Verilen görev 1 ▸ Listede "Given: Click the Save project disk icon" ifadesini içeren satırla açılıp listenin sonuyla kapanan bölümü, iki uçtaki satırlar da dahil olmak üzere, satırlarda hiçbir değişiklik yapmadan yazar mısınız?

Verilen metin ▸
IMG_5229

Sevgili Halime Sürek Kahveci’nin Bolluk içinde yaşamak ve Bolluk Bilinci hakkında  geçen sene yaptığı röportaj acaba kitaba mı çevrilse diye düşünülürken daha…

Elimizdeki soru – cevap dökümlerini, Halime’nin elinden dökülmüş şekilde sizinle buradan paylaşıyor olacağım bir kaç gün…Keyifle Üzerinden geçer olmanız dileğim…

Sevgimle,

Banu

…………………………

BÖLÜM 1

Ben, bolluktan çok darlıkla ilgili atasözlerinin yankılandığı bir evde büyüdüm. Pek çoğumuz gibi belki de bolluğu sa- dece maddiyata, paraya indirgeyen bir düşünce yapısının içinden geldim. Peki aslında bolluk nedir?

İnsanların birçoğu, parası fazla olanların bolluk içinde olduğunu düşünüyor. Aslında bolluk konusunda en fazla çalışma yaptığım insanlar, genelde yüksek meblalarda parası olan insanlar diyebilirim. Öyle insanlar da gördüm ki fiziksel dünyalarında hiçbir şeye sahip olmadıklarını düşünebilirsiniz. Yani banka hesapları dolu değil, 8 evleri, 18 arabaları yok. Ama duygularına baktığınız zaman “Zaten her şeyim var”  inancında olduklarını görüyorsunuz. Çünkü bolluk, neye sahip olduğun değil, sahip olduğun şeylerin sana ne hissettirdiği ile ilgili. Böyle bakınca, bolluk hissinin benim için tanımını soracak olursan şöyle bir örnekle anlatmak isterim.

Gökyüzünden akan kocaman şelaleler olduğunu düşün ve insanlar da ellerinde küçücük fincanlarla ya da kovalarla bu şelaleden su doldurmaya çalışıyor. Doldurduklarını da bir yere koymaya çalışıyorlar. Oysa benim için bolluk, şelalenin düzenli aktığını bilme, hissetme hali. Dünyanın işleyişine, düzeneğine baktığımızda her şeyden herkese yetecek kadar çok olduğunu görüyoruz. Peki biz elimizi ya da zihnimizi neye göre uzatıyoruz?

Ne kadarını hak ettiğimize dair inancımız ve hak ettiğimizi düşündüğümüz şeylere dair düzenlediğimiz davranış biçimleri, aslında bolluğu hem duygu olarak hem de fiziksel olarak hayatımıza çekmeye yardımcı oluyor.

İşte bolluk, gökyüzündeki şelalenin altında olan insan gibi, zenginliği bir şeyin içine doldurma, biriktirme hissine girmeden, “Ben kaynağımla beraber yürürsem benim olan her şey zaten bana gelir” mantığında gidebilme hali.

Sizin için bu bolluk bilinci nasıl gelişti?

Alıştırma verileri ▸
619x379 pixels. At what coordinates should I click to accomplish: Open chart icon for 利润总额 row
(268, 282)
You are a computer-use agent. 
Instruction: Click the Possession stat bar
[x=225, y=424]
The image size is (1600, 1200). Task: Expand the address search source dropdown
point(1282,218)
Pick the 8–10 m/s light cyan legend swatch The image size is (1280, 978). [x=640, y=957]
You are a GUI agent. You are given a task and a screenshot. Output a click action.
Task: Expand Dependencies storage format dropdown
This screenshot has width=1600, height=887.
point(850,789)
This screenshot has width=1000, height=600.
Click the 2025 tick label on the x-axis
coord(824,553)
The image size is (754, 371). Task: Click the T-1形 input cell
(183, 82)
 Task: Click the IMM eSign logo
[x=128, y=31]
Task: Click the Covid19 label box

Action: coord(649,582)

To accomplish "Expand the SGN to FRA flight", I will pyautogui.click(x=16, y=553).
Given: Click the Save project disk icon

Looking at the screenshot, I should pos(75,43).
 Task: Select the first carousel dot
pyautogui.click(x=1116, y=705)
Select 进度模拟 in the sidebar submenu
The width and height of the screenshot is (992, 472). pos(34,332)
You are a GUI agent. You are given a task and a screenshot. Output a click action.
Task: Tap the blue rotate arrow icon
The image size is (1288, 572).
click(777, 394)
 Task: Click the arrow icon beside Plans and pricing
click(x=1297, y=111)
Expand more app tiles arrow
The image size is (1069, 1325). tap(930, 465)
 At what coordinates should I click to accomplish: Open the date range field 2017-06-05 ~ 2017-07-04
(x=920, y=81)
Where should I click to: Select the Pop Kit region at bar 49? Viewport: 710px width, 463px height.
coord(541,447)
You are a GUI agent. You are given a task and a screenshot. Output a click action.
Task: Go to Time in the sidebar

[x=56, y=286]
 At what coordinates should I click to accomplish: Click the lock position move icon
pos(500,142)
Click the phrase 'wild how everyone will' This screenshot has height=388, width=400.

Verilen görev 2 ▸ Bolluk bilinci üzerine metinde "İşte bolluk, gökyüzündeki" sözcüklerini içeren yerle açılıp "mantığında gidebilme hali." ile kapanan kısmı, tek harfini bile değiştirmeden çıkarır mısınız?

Tam çözüm 1 ▸
Given: Click the Save project disk icon

Looking at the screenshot, I should pos(75,43).
 Task: Select the first carousel dot
pyautogui.click(x=1116, y=705)
Select 进度模拟 in the sidebar submenu
The width and height of the screenshot is (992, 472). pos(34,332)
You are a GUI agent. You are given a task and a screenshot. Output a click action.
Task: Tap the blue rotate arrow icon
The image size is (1288, 572).
click(777, 394)
 Task: Click the arrow icon beside Plans and pricing
click(x=1297, y=111)
Expand more app tiles arrow
The image size is (1069, 1325). tap(930, 465)
 At what coordinates should I click to accomplish: Open the date range field 2017-06-05 ~ 2017-07-04
(x=920, y=81)
Where should I click to: Select the Pop Kit region at bar 49? Viewport: 710px width, 463px height.
coord(541,447)
You are a GUI agent. You are given a task and a screenshot. Output a click action.
Task: Go to Time in the sidebar

[x=56, y=286]
 At what coordinates should I click to accomplish: Click the lock position move icon
pos(500,142)
Click the phrase 'wild how everyone will' This screenshot has height=388, width=400.

Tam çözüm 2 ▸
İşte bolluk, gökyüzündeki şelalenin altında olan insan gibi, zenginliği bir şeyin içine doldurma, biriktirme hissine girmeden, “Ben kaynağımla beraber yürürsem benim olan her şey zaten bana gelir” mantığında gidebilme hali.